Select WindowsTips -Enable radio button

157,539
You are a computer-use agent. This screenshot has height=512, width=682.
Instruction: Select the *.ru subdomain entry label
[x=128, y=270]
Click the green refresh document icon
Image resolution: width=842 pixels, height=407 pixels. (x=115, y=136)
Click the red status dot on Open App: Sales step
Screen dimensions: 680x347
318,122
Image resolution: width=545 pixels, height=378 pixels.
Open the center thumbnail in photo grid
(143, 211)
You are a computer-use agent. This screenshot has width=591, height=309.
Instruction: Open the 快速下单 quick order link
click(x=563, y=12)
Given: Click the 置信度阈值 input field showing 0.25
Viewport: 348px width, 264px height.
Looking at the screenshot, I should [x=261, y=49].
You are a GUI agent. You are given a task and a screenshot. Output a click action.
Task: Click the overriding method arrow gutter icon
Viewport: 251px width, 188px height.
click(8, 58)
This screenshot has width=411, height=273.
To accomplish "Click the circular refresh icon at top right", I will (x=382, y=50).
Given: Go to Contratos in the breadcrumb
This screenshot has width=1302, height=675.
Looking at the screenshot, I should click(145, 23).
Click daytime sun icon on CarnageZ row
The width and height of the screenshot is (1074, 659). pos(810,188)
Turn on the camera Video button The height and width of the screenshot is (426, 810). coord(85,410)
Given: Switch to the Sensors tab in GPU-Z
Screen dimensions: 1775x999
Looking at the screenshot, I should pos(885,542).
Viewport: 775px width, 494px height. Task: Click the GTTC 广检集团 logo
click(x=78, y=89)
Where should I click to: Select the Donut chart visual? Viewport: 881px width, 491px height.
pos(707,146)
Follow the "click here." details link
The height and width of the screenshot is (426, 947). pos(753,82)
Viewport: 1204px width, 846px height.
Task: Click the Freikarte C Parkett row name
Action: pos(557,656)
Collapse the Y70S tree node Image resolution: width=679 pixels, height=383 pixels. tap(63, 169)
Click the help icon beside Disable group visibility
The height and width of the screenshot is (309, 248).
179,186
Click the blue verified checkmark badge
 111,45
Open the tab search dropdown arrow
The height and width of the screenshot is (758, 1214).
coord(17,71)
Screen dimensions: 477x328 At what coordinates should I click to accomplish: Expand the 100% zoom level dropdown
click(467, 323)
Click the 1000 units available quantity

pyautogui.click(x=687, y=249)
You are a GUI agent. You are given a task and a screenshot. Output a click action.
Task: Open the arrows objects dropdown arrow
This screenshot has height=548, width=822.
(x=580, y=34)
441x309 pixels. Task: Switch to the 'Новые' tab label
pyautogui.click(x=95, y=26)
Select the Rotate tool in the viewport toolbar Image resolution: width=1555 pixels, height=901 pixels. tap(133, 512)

## EXERCISE
Extract the rows from the line with "Given: Go to Contratos in the breadcrumb" up to and including the line with "click(x=78, y=89)", and repeat those lines exactly.

## EXERCISE RESULT
Given: Go to Contratos in the breadcrumb
This screenshot has width=1302, height=675.
Looking at the screenshot, I should click(145, 23).
Click daytime sun icon on CarnageZ row
The width and height of the screenshot is (1074, 659). pos(810,188)
Turn on the camera Video button The height and width of the screenshot is (426, 810). coord(85,410)
Given: Switch to the Sensors tab in GPU-Z
Screen dimensions: 1775x999
Looking at the screenshot, I should pos(885,542).
Viewport: 775px width, 494px height. Task: Click the GTTC 广检集团 logo
click(x=78, y=89)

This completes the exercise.